--- FRAGMENTO DEL TEXTO ---

Pasé dos días más en Aqaba. En el primero salí de nuevo con Atwa a bucear unas horas por el arrecife, en otra zona.
El Mar Rojo es muy agradecido para los buceadores de superficie como un servidor. Los corales son espectaculares, abundan los peces de muchos y vistosos tipos, no hay mucha gente, la temperatura del agua es agradable (un poco fresca a la larga, entre hora y hora salíamos a la orilla a recuperar algo de calor) y no hay más que apartarse unos pocos metros de la orilla para llegar al arrecife.
Visitamos un pecio por el que más abajo veíamos a los buceadores con escafandra, y también un tanque militar hundido años atrás para crear un arrecife artificial. El segundo día me despertó la llamada de Atwa a las siete de la mañana: "he dormido con mi familia en la playa, compra pan y vente para acá, que nos vamos a bucear". Dicho y hecho, compré un montón de pan de pita en una panadería que olía de maravilla, tomé un taxi y me reuní con Atwa, sus hijos (un crío y una cría pequeños), su mujer, su hermano y su cuñada.

---

QUÉ HACER:
1. Reproduce del relato sobre Aqaba el pasaje que va desde "Visitamos un pecio" hasta "y su cuñada.", ambos incluidos.
2. Enumera todas las ventajas que el relato sobre Aqaba atribuye al Mar Rojo para los buceadores de superficie.
3. Según el relato sobre Aqaba, ¿con qué fin se hundió el tanque militar que visitaron?

--- MATERIAL PROPORCIONADO ---

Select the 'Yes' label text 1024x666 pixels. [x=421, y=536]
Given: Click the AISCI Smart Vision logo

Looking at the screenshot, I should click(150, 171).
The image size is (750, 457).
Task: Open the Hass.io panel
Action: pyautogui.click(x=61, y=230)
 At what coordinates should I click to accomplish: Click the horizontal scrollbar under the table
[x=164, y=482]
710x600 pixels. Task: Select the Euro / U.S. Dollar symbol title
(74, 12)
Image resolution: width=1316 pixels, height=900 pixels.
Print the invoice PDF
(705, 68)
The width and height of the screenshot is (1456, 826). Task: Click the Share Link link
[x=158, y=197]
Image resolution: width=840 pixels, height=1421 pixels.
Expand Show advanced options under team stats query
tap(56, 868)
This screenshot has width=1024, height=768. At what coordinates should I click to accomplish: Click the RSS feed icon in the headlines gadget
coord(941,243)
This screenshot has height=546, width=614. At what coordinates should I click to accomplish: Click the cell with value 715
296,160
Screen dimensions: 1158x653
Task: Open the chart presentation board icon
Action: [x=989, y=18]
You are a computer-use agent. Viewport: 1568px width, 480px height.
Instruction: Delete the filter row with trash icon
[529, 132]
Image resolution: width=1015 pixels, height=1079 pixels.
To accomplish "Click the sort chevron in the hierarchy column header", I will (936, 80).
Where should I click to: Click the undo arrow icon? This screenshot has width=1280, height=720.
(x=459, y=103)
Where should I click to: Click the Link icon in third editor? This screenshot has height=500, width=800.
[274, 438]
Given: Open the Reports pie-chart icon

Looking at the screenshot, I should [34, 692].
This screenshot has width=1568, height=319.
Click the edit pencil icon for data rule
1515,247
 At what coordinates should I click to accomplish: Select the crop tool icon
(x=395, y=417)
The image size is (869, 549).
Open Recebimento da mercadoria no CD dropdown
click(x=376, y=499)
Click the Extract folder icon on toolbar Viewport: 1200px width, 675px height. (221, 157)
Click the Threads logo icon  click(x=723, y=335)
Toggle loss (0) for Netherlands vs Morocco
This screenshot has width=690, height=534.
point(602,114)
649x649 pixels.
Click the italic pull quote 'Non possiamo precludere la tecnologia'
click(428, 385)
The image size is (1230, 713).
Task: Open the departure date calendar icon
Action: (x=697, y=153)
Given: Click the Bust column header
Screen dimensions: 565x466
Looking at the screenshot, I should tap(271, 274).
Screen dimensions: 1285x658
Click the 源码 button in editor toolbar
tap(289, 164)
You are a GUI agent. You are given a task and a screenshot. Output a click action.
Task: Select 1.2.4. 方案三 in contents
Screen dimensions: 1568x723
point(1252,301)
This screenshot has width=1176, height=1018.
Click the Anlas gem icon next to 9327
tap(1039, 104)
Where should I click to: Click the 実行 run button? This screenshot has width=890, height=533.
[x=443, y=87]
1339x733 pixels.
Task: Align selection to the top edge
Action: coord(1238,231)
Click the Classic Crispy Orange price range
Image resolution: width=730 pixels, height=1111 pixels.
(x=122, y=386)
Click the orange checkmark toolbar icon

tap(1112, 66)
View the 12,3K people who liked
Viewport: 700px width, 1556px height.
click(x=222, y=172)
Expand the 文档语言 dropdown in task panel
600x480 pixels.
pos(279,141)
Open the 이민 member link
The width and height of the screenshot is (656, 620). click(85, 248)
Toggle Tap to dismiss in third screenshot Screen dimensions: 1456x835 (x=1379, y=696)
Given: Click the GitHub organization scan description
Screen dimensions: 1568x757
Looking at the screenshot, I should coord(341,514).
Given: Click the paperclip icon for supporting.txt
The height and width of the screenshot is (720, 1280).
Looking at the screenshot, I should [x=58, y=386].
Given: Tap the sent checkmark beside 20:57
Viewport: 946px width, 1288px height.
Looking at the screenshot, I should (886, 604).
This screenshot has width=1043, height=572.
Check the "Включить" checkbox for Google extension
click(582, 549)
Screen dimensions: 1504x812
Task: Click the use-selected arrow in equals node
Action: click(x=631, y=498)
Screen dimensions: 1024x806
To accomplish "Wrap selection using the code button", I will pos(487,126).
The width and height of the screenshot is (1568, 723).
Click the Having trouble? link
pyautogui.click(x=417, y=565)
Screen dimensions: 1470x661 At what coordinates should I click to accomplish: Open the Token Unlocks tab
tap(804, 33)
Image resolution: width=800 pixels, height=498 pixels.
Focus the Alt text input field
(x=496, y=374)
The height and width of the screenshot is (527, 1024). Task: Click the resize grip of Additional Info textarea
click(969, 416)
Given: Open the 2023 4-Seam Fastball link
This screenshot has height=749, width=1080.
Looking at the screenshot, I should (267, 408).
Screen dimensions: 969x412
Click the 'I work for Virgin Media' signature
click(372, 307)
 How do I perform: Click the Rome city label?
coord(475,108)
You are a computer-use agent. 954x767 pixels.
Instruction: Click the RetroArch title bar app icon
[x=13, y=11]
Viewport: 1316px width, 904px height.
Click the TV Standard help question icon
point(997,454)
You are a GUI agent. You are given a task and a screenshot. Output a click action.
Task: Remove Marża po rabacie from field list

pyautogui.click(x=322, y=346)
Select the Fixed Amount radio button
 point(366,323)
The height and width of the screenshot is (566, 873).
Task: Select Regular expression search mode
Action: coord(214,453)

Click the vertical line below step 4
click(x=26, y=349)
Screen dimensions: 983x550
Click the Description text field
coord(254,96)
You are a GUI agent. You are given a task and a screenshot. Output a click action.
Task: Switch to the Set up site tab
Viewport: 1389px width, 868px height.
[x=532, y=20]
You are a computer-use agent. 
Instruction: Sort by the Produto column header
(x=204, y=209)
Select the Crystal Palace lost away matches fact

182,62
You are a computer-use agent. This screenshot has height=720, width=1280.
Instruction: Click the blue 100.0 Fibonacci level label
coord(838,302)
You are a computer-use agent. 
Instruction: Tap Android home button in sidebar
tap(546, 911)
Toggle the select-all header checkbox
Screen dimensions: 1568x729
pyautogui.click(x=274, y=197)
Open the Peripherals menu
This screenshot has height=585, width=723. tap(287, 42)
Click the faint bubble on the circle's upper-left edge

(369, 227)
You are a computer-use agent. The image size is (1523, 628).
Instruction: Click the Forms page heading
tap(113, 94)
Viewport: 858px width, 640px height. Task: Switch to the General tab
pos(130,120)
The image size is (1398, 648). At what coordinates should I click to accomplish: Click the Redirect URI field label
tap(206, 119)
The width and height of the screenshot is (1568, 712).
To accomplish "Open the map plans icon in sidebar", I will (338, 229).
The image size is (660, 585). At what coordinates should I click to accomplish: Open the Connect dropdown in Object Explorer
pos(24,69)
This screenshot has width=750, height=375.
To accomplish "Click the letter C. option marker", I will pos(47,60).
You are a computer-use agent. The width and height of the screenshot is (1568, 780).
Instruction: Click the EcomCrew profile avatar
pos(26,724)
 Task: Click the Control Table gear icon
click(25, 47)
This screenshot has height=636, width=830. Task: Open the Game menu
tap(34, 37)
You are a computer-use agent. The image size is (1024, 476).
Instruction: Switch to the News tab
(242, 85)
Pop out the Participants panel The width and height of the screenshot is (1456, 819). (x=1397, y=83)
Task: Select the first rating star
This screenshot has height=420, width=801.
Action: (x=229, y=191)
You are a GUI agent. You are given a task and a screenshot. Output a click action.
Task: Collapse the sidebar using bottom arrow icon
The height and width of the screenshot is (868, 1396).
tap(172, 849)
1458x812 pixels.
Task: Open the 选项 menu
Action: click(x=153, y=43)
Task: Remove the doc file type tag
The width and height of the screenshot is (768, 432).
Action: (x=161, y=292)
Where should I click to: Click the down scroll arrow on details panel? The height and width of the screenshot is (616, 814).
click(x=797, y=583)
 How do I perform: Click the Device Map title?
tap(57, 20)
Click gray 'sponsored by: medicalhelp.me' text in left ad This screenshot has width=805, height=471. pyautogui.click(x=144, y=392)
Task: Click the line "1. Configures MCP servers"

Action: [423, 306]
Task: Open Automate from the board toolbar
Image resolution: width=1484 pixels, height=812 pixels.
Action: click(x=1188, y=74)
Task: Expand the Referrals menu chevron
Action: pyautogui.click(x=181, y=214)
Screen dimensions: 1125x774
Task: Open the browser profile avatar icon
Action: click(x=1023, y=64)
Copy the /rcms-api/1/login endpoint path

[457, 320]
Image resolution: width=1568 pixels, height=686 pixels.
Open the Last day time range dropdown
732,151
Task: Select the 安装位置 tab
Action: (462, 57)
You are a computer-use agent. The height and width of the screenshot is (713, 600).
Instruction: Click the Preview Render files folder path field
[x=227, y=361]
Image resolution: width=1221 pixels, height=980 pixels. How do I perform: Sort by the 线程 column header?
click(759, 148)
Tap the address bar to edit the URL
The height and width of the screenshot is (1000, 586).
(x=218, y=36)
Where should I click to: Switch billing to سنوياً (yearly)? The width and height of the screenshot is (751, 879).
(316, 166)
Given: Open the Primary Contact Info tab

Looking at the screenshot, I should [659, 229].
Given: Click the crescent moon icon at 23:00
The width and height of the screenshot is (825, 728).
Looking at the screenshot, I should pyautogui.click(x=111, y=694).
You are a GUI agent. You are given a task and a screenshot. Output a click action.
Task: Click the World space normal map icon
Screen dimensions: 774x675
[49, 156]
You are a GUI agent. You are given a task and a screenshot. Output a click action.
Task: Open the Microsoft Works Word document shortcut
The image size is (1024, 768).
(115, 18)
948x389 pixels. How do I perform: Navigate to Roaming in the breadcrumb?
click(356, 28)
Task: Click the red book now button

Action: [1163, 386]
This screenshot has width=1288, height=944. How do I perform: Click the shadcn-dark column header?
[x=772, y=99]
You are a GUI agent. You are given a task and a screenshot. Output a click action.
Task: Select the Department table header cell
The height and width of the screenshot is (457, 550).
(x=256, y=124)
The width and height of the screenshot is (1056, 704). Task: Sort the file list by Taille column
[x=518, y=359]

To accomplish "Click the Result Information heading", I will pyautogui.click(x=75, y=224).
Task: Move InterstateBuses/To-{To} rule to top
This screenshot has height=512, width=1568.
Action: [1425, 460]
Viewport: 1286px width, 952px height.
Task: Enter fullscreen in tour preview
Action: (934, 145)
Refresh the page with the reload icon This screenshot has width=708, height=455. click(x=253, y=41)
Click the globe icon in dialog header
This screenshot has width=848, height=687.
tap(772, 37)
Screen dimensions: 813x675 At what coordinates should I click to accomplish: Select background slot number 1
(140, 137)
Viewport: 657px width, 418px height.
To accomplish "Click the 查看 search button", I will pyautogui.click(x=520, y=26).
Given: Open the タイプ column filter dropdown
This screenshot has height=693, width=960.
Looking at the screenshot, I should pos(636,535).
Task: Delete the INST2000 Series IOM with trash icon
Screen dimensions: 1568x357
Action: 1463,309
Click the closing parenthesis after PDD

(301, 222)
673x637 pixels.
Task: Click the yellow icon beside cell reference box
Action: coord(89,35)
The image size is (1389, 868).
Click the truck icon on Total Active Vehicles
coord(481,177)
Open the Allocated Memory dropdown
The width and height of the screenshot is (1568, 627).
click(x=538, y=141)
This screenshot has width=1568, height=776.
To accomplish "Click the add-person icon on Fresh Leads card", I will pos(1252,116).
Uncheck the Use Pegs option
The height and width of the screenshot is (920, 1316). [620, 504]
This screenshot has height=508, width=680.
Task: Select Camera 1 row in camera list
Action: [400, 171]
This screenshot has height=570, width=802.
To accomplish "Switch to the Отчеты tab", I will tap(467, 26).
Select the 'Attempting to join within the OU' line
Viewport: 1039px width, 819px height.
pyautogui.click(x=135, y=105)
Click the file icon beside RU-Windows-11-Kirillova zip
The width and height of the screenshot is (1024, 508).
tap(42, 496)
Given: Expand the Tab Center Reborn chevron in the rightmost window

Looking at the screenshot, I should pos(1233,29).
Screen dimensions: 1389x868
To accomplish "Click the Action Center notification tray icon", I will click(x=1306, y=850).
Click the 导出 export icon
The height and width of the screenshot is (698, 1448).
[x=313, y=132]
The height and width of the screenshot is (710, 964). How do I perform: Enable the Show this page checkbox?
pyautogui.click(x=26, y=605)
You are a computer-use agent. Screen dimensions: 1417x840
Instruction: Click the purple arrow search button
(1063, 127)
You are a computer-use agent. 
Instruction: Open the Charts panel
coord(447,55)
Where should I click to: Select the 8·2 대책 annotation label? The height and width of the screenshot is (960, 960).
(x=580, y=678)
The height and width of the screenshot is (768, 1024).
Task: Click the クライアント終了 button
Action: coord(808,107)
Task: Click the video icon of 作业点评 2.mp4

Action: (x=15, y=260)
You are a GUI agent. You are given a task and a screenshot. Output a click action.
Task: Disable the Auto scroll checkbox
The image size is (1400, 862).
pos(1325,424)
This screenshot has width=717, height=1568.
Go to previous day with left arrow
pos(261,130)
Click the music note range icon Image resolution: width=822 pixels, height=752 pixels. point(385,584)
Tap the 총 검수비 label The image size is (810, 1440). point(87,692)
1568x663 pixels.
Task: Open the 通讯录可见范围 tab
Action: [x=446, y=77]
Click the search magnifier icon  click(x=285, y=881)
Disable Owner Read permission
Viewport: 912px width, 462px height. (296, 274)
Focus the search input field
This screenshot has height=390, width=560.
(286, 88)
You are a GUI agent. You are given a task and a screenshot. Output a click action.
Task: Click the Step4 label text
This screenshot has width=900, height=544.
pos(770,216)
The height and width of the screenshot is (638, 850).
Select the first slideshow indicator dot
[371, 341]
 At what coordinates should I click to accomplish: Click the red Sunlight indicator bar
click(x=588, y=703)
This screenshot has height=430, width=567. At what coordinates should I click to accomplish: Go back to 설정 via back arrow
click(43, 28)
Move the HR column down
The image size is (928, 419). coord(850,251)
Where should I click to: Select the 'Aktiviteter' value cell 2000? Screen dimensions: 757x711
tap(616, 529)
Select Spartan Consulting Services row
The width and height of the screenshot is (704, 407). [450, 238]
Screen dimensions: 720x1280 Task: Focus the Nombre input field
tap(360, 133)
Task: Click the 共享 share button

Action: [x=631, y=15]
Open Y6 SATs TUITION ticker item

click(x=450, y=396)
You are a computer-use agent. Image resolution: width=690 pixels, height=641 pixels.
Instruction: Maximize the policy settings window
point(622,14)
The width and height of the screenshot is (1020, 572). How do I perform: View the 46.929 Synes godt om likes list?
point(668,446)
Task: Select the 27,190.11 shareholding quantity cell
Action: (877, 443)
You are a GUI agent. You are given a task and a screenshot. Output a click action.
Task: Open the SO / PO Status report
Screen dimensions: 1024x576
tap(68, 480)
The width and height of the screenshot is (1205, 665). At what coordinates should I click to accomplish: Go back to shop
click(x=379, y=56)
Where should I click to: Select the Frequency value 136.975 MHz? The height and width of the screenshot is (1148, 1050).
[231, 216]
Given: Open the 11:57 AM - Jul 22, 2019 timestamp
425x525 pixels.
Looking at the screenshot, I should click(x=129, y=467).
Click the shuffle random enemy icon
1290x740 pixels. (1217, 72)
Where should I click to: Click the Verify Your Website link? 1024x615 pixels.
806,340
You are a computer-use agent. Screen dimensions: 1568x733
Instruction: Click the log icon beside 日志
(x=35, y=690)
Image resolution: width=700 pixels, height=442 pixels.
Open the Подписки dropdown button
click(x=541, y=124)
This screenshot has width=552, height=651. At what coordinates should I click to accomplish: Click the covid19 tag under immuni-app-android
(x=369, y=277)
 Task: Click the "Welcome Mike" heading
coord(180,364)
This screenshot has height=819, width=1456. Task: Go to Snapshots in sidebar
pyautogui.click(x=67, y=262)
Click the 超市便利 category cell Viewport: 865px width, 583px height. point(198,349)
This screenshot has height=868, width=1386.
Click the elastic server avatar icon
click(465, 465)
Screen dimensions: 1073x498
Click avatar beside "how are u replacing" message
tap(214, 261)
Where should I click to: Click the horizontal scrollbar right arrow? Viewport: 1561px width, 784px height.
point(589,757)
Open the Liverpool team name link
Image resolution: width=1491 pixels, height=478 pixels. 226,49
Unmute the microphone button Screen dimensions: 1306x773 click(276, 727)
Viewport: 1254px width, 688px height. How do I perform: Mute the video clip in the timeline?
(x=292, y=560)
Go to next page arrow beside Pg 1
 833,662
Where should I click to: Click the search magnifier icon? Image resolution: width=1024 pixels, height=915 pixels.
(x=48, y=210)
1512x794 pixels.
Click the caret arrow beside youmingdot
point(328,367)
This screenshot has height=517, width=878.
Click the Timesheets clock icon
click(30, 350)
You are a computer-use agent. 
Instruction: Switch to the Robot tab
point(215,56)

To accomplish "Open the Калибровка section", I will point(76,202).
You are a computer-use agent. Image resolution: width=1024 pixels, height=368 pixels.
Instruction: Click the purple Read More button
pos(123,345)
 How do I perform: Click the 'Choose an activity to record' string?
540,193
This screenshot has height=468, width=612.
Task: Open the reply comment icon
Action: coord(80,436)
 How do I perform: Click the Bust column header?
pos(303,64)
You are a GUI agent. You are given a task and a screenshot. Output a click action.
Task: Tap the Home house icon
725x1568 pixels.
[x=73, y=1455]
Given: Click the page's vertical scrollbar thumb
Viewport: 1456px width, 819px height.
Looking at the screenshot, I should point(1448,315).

---

RESPUESTAS POR TAREA:
1.
Visitamos un pecio por el que más abajo veíamos a los buceadores con escafandra, y también un tanque militar hundido años atrás para crear un arrecife artificial. El segundo día me despertó la llamada de Atwa a las siete de la mañana: "he dormido con mi familia en la playa, compra pan y vente para acá, que nos vamos a bucear". Dicho y hecho, compré un montón de pan de pita en una panadería que olía de maravilla, tomé un taxi y me reuní con Atwa, sus hijos (un crío y una cría pequeños), su mujer, su hermano y su cuñada.

2.
- Los corales son espectaculares.
- Abundan los peces de muchos y vistosos tipos.
- No hay mucha gente.
- La temperatura del agua es agradable.
- Basta con apartarse unos pocos metros de la orilla para llegar al arrecife.

3. Para crear un arrecife artificial.